Il 18 luglio 2008 Silvio Berlusconi dichiara: «In 58 giorni siamo riusciti nella missione impossibile. È stato smentito chi pensava che il Governo non ce l’avrebbe fatta. L’emergenza è superata: abbiamo smaltito 50mila tonnellate di rifiuti. Napoli e la Campania tornano ad essere città occidentali, ordinate e pulite». «Vogliamo far sì che a Napoli si apra una nuova era di ordine e di decoro». «Dalla rilevazione fotografica e satelillitare abbiamo visto che la città è pulita, ma abbiamo visto che ci sono ancora ingombri che non dovrebbero esserci». I telegiornali incalzano, di certo lo ricorderete, con servizi su servizi, il TG2  di Mauro Mazza organizza addirittura uno speciale in prima serata. I giornali inneggiano allo Statista di Arcore. Le reti Mediaset fanno (ovviamente) molto di più:

 

 

Dopo tale bombardamento, mi stavo quasi convincendo. Pensavo: “Pur nelle degenerazione totale dei costumi, della moralità, della legalità, alcuni risultati si possono ottenere”. Per fortuna, però, sono dotato ancora di qualche neurone autonomo e per abitudine raramente mi fido davvero di qualcuno. Così ho provato a verificare la realtà di quelle informazioni, utilizzando l’unica fonte di notizie ancora libera in Italia e cioè il Web. Ecco cosa ho trovato.

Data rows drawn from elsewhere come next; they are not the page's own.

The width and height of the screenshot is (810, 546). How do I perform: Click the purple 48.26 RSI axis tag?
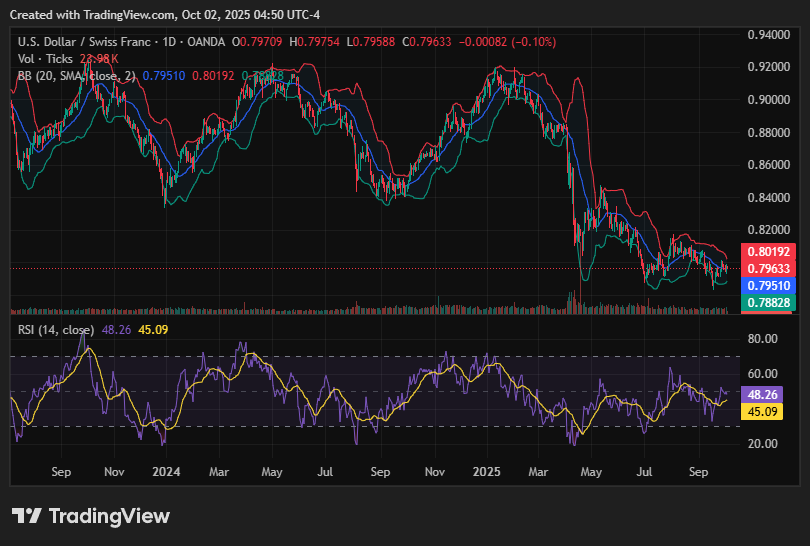pyautogui.click(x=765, y=394)

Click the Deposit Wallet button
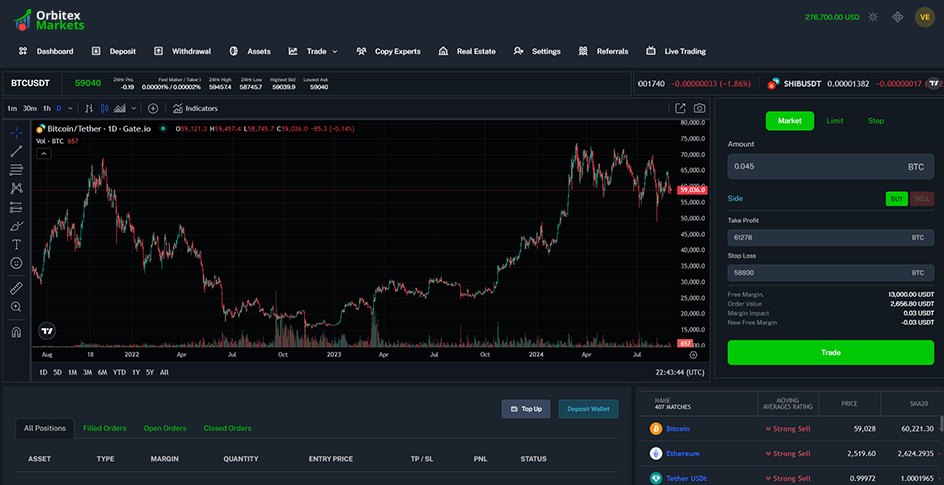pyautogui.click(x=588, y=409)
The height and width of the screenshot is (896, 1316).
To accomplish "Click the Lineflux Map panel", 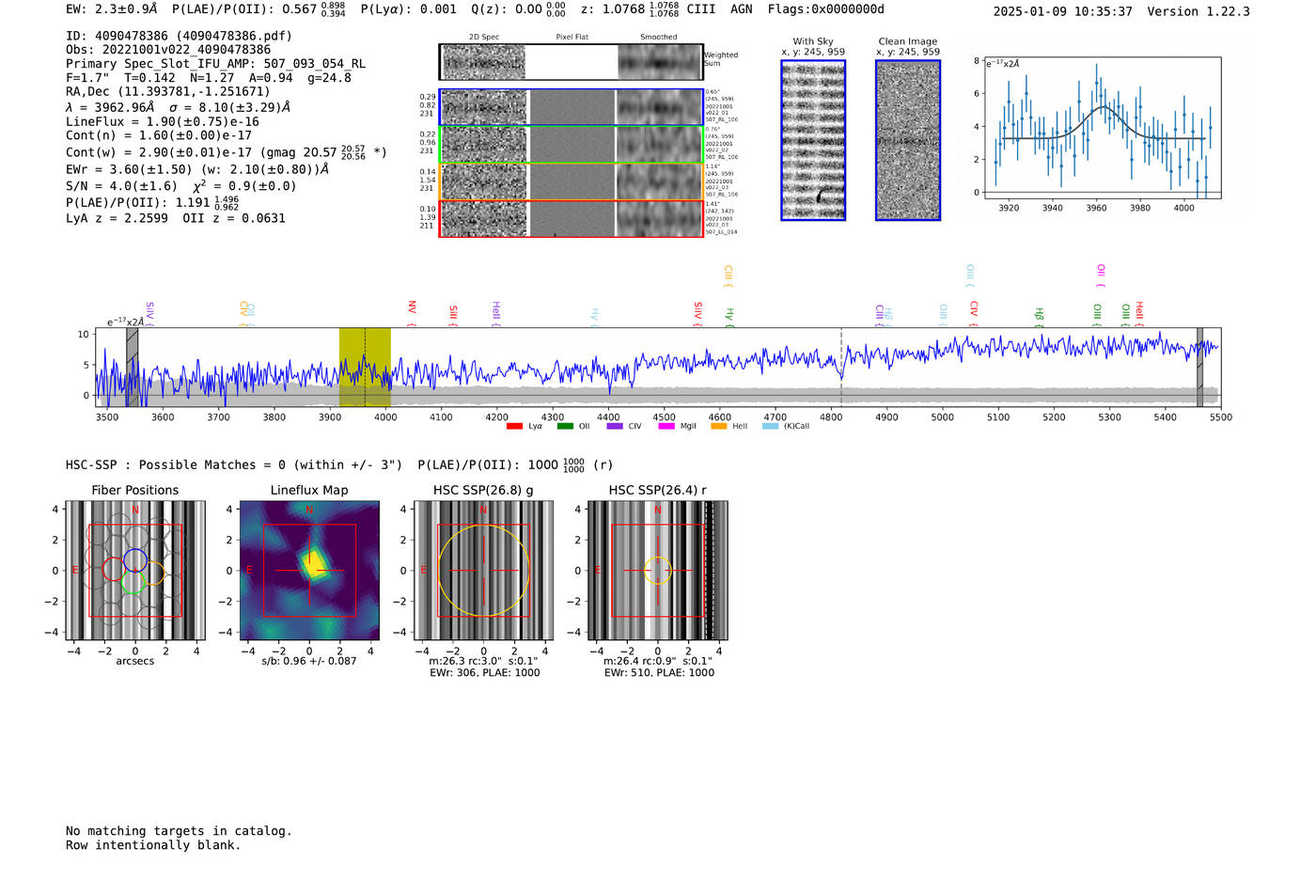I will point(309,571).
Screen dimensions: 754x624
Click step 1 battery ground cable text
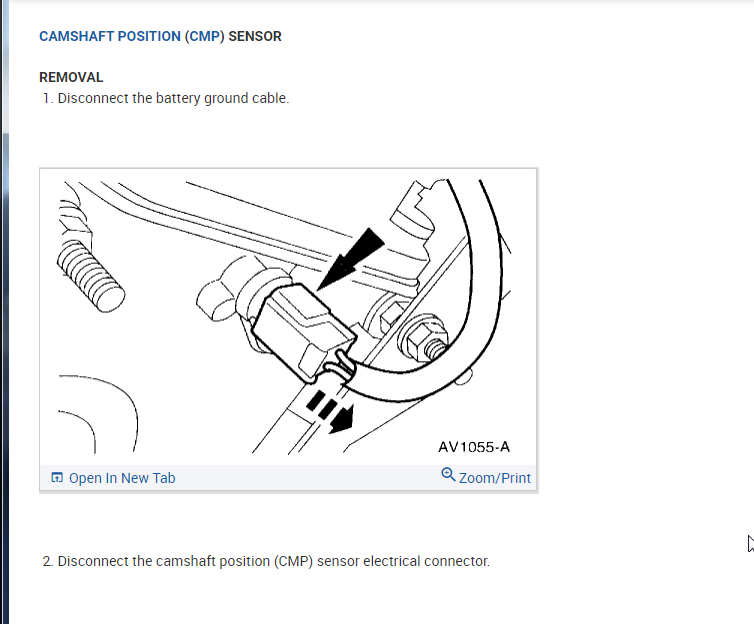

Per saperne di più: www.laterradeifuochi.it

E ancora, sempre su youtube: (altri video in questa playlist)

 

 

Dove sta la verità allora? Sarei davvero felicissimo se qualche cittadino Campano leggesse questo post e commentasse esprimendo il suo parere alla luce di quanto vede dal balcone di casa sua. Io ho una mia personalissima opinione (ovviamente aperta a qualunque tipo di critica o smentita). Il situazione rifiuti è un problema davvero serio e non solo per la Campania ma per l’Italia intera. La Commissione Europea ha anche avviato una procedura d’infrazione contro il nostro paese su questo tema. Lo Stato italiano non poteva più far finta di nulla. Sia il governo Prodi con il commissario De Gennaro, sia quello Berlusconi con il sottosegretario Bertolaso si sono impegnati ad uscire dalla emergenza. Entrambi hanno cercato di pulire le strade, aprire le discariche, pianificare un virtuoso ciclo integrato dei rifiuti. Queste sono le cose da fare, alcuni risultati si sono ottenuti e si stanno ottenendo, ma strada è ancora lunga e difficile. Tutto dipende dalla serietà e dalla onestà degli amministratoni e dei cittadini. Ora, ritengo quantomeno disonesto far credere alla gente che in così poco tempo sia stata raccolta tutta la “monnezza” e che la crisi sia finita. Provo ad immaginare la rabbia di quei campani che ascoltano i telegiornali e buttano l’occhio fuori dalla propria finestra. Appare lampante che ci troviamo difronte ad un esempio di come si possa mascherare la realtà tragica delle cose per mantenere alto il consenso tra la gente. Com’è possibile risolvere in meno di 2 mesi una situazione disastrosa creata in decenni di cattiva amministrazione e strapotere camorristico? Cosa è cambiato davvero in questi mesi? La “monnezza” è sparita dalle strade o più semplicemente dai media?